-- Data records follows --
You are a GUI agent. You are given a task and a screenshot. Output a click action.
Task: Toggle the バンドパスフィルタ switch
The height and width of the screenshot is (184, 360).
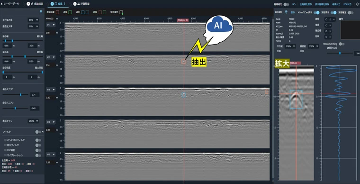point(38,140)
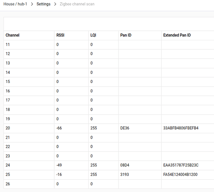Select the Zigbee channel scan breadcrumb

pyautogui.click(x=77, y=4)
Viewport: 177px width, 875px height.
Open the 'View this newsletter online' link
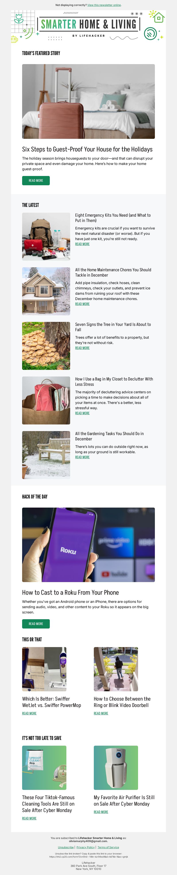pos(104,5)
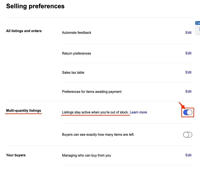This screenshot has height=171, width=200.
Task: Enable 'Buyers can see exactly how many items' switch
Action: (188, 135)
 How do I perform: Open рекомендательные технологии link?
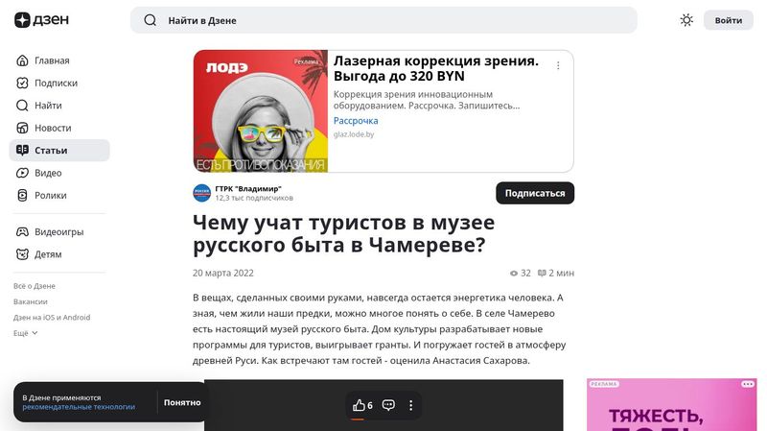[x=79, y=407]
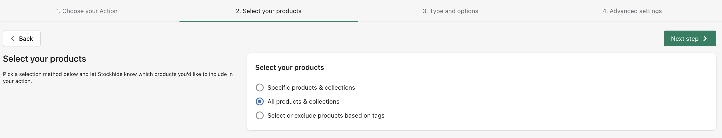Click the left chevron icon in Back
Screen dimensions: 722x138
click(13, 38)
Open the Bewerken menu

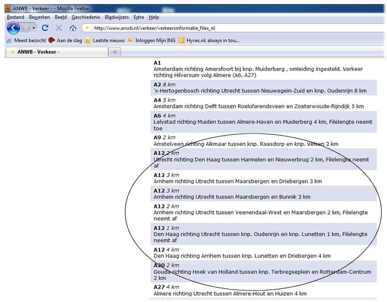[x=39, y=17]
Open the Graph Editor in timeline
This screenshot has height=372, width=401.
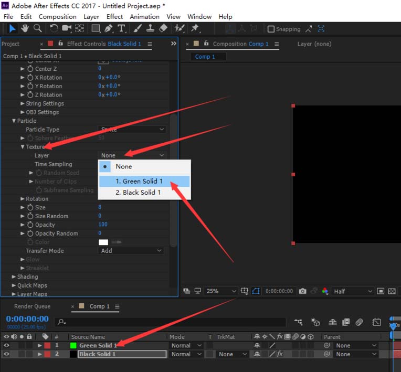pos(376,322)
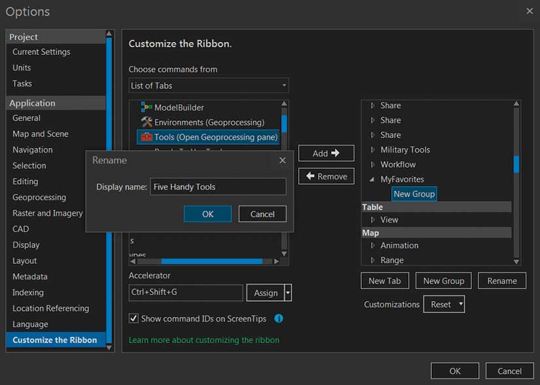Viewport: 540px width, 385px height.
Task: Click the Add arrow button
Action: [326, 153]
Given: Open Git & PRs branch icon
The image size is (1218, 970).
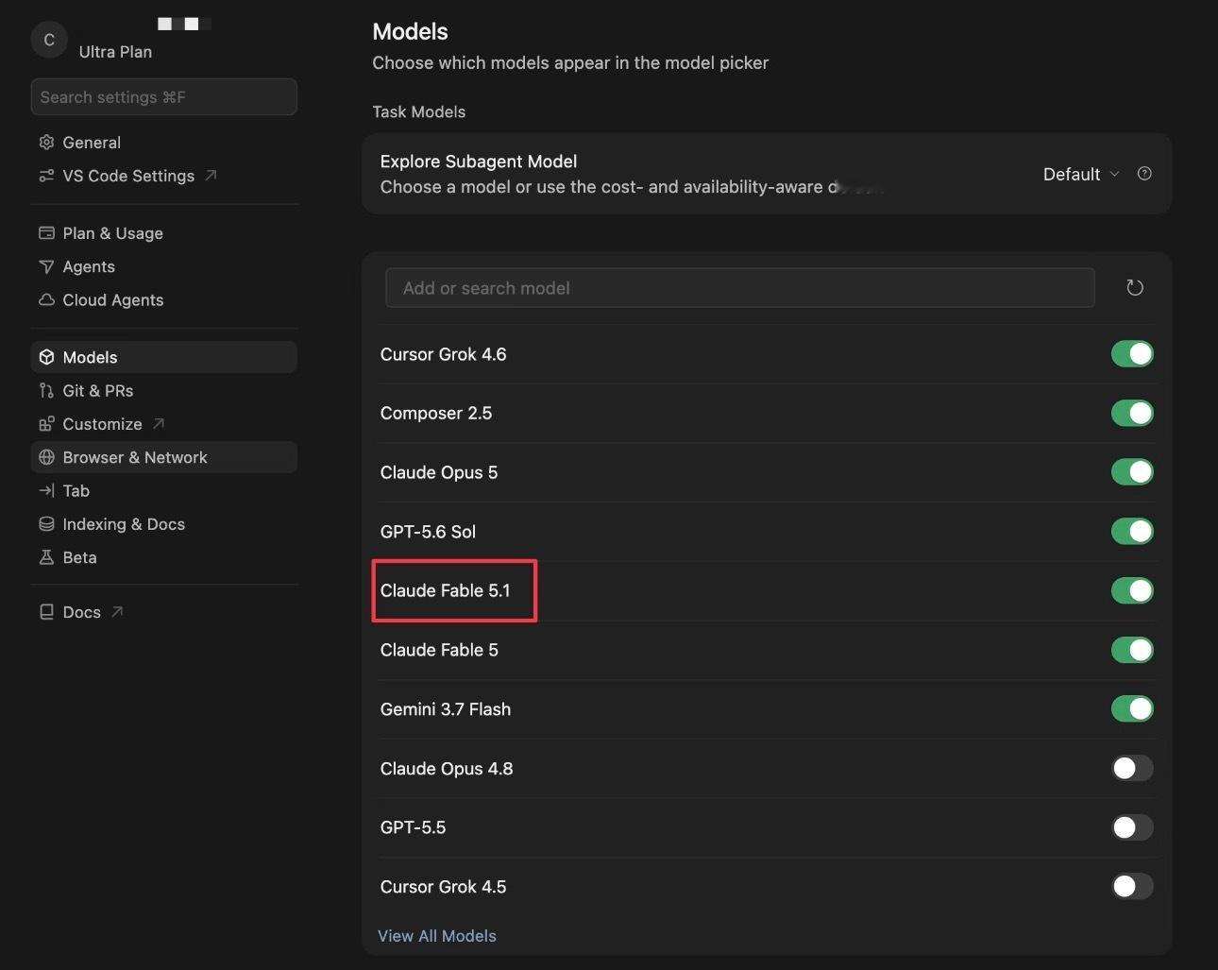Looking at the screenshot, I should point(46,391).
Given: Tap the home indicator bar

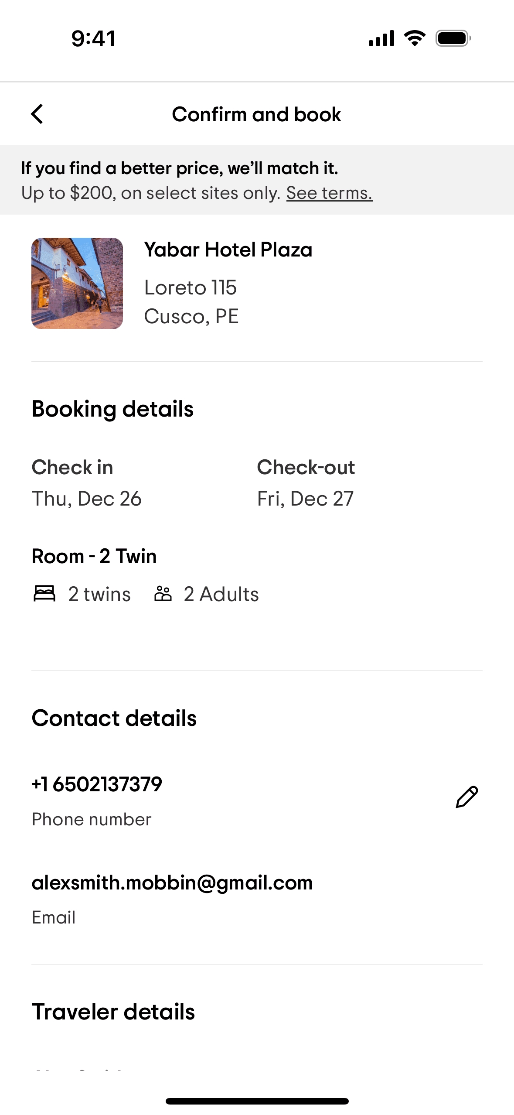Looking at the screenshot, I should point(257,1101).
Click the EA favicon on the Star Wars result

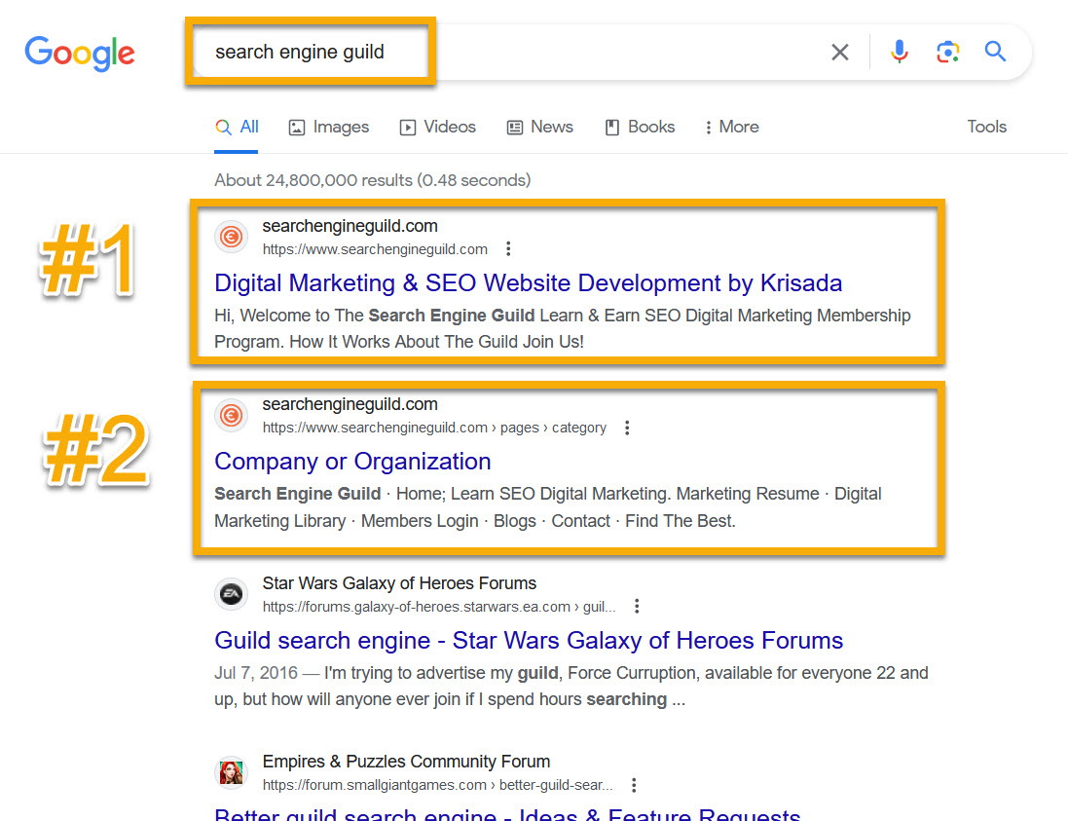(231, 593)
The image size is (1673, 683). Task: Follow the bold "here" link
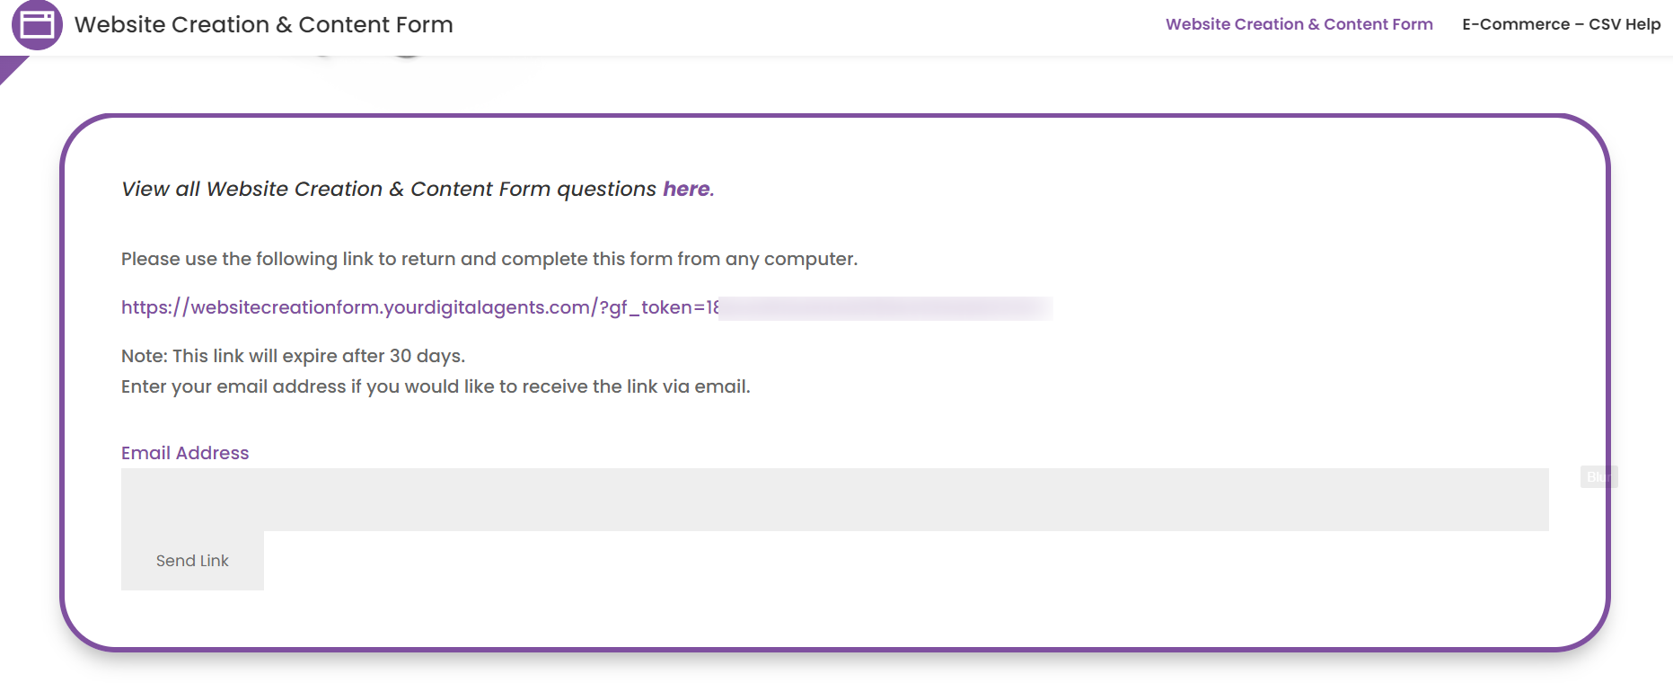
-- Data records concluded --
About this exercise
The answer should contain only the lines from the beginning of the material above through the line with "Viewport: 177px width, 875px height.", retyped exactly, with the pictures removed.

Response area
You are a GUI agent. You are given a task and a screenshot. Output a click action.
Task: Toggle the バンドパスフィルタ switch
The height and width of the screenshot is (184, 360).
point(38,140)
Select the Zigbee channel scan breadcrumb

pyautogui.click(x=77, y=4)
Viewport: 177px width, 875px height.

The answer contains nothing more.